Keywords: New Latin American Constitutionalism; coloniality; modernity; decoloniality; epistemologies of the South.

1. INTRODUÇÃO

O Novo Constitucionalismo Latino-americano surge em um contexto histórico marcado por críticas ao modelo jurídico e político tradicional, especialmente diante das permanências coloniais que estruturaram as relações sociais, econômicas e epistemológicas na América Latina. A compreensão desse processo exige a análise da modernidade não apenas como um projeto emancipatório europeu, mas como um fenômeno vinculado à colonização, à exploração econômica e à imposição de uma racionalidade eurocêntrica sobre os povos originários da região.

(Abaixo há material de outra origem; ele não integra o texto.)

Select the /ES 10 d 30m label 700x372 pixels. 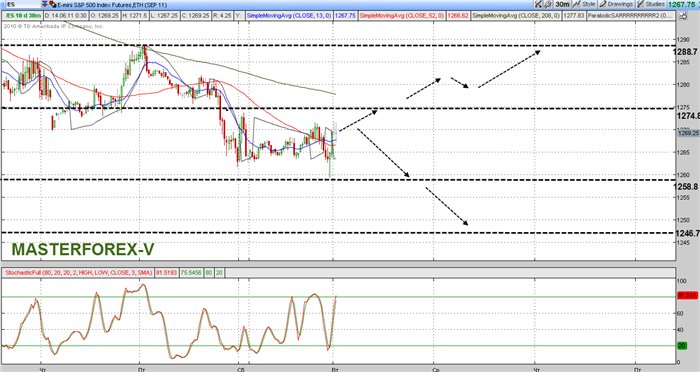[x=22, y=15]
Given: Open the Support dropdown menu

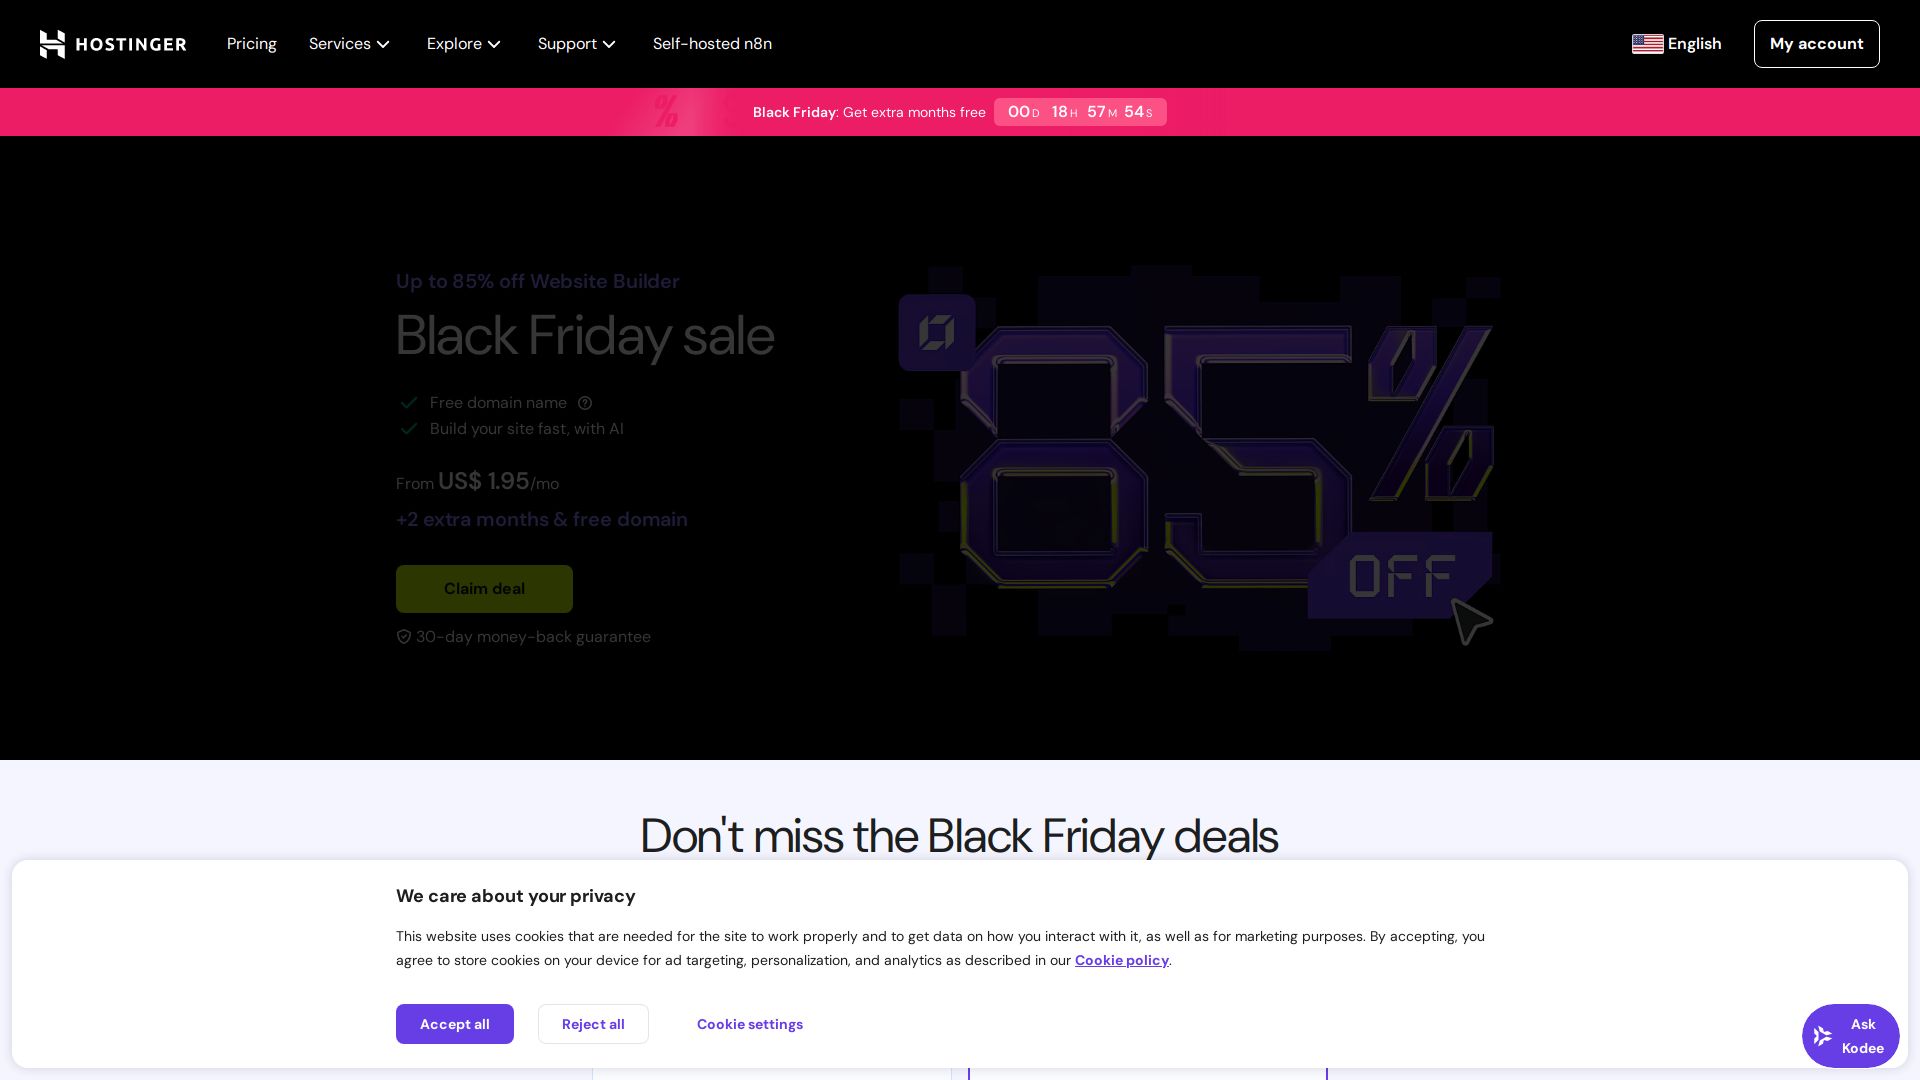Looking at the screenshot, I should point(577,44).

A partir das contribuições de autores como Dussel, Quijano, Walsh, Grosfoguel e Wolkmer, verifica-se que a modernidade se consolidou mediante práticas de dominação política, econômica e cultural que produziram mecanismos de subalternização dos sujeitos colonizados. A colonialidade do poder, do saber e do ser permitiu a naturalização de hierarquias raciais, epistêmicas e sociais, consolidando a Europa como centro universal de conhecimento e relegando os saberes latino-americanos à condição de inferioridade.

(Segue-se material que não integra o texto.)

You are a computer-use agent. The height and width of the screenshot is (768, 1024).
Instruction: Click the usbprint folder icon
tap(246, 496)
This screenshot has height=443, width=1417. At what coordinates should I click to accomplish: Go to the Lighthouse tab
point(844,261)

Nesse cenário, o giro descolonial apresenta-se como uma proposta crítica voltada à reconstrução epistemológica e política da América Latina, ao reconhecer a pluralidade de experiências históricas e culturais invisibilizadas pelo pensamento moderno ocidental. O objetivo deste artigo é analisar os fundamentos históricos e teóricos que antecedem o Novo Constitucionalismo Latino-americano, destacando as relações entre modernidade, colonialidade e descolonialidade como elementos centrais para compreender os novos paradigmas constitucionais da região.

2. FUNDAMENTAÇÃO TEÓRICA

O presente estudo possui como principal base teórica os autores vinculados à perspectiva descolonial latino-americana, especialmente Enrique Dussel, Aníbal Quijano, Catherine Walsh, Ramón Grosfoguel, Walter Mignolo, Nelson Maldonado-Torres, Boaventura de Sousa Santos e Antônio Carlos Wolkmer.

Enrique Dussel (1986; 2000) é utilizado para compreender a modernidade como fenômeno associado à colonização e à constituição da Europa como centro da História Mundial, além de desenvolver a noção de transmodernidade como alternativa ao universalismo eurocêntrico. Aníbal Quijano (2014; 2020) fundamenta a análise da colonialidade do poder, demonstrando como a classificação racial e étnica estruturou as relações de dominação no sistema-mundo capitalista moderno.

Catherine Walsh, Oliveira e Candau (2018) contribuem para a compreensão da relação indissociável entre modernidade e colonialidade, enquanto Nelson Maldonado-Torres (2018; 2021) aprofunda as discussões sobre colonialidade do ser e giro descolonial. Ramón Grosfoguel (2016) é utilizado para abordar a crítica ao universalismo ocidental e a construção de uma perspectiva epistêmica plural.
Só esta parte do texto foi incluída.